A run of records:

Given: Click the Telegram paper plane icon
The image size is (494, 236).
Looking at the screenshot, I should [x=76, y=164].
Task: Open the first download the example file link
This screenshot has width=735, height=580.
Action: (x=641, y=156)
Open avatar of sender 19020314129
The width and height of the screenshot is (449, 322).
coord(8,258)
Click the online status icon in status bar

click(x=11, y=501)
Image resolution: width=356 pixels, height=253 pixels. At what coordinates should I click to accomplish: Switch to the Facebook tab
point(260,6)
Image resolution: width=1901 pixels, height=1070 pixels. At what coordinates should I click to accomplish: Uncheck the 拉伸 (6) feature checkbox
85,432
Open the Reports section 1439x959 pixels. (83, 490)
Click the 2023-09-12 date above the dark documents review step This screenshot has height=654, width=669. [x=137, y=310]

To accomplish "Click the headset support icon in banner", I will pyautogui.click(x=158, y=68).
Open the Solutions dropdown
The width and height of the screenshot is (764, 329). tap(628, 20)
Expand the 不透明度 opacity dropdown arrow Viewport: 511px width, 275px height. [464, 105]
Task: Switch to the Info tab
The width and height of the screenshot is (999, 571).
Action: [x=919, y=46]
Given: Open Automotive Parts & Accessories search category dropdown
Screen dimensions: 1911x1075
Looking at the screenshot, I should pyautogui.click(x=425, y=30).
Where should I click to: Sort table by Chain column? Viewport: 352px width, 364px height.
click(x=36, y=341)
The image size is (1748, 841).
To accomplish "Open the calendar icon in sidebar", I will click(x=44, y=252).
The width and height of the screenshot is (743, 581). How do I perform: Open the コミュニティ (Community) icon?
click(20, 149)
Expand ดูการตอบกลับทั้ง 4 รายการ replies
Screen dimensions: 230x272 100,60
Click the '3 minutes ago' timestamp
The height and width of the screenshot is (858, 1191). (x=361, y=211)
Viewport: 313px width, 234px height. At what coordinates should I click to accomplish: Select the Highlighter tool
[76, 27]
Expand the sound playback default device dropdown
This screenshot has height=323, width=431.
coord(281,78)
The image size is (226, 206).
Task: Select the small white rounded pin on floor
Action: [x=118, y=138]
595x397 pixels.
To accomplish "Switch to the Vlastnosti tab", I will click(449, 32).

WHAT TO PRODUCE:
Please update the records from the start through the line containing "Expand the 不透明度", replacing "Solutions" with "Products" and changing nothing else.

SOLUTION FOR THIS PROBLEM:
Given: Click the Telegram paper plane icon
The image size is (494, 236).
Looking at the screenshot, I should [x=76, y=164].
Task: Open the first download the example file link
This screenshot has width=735, height=580.
Action: (x=641, y=156)
Open avatar of sender 19020314129
The width and height of the screenshot is (449, 322).
coord(8,258)
Click the online status icon in status bar

click(x=11, y=501)
Image resolution: width=356 pixels, height=253 pixels. At what coordinates should I click to accomplish: Switch to the Facebook tab
point(260,6)
Image resolution: width=1901 pixels, height=1070 pixels. At what coordinates should I click to accomplish: Uncheck the 拉伸 (6) feature checkbox
85,432
Open the Reports section 1439x959 pixels. (83, 490)
Click the 2023-09-12 date above the dark documents review step This screenshot has height=654, width=669. [x=137, y=310]

To accomplish "Click the headset support icon in banner", I will pyautogui.click(x=158, y=68).
Open the Products dropdown
The width and height of the screenshot is (764, 329). tap(628, 20)
Expand the 不透明度 opacity dropdown arrow Viewport: 511px width, 275px height. [464, 105]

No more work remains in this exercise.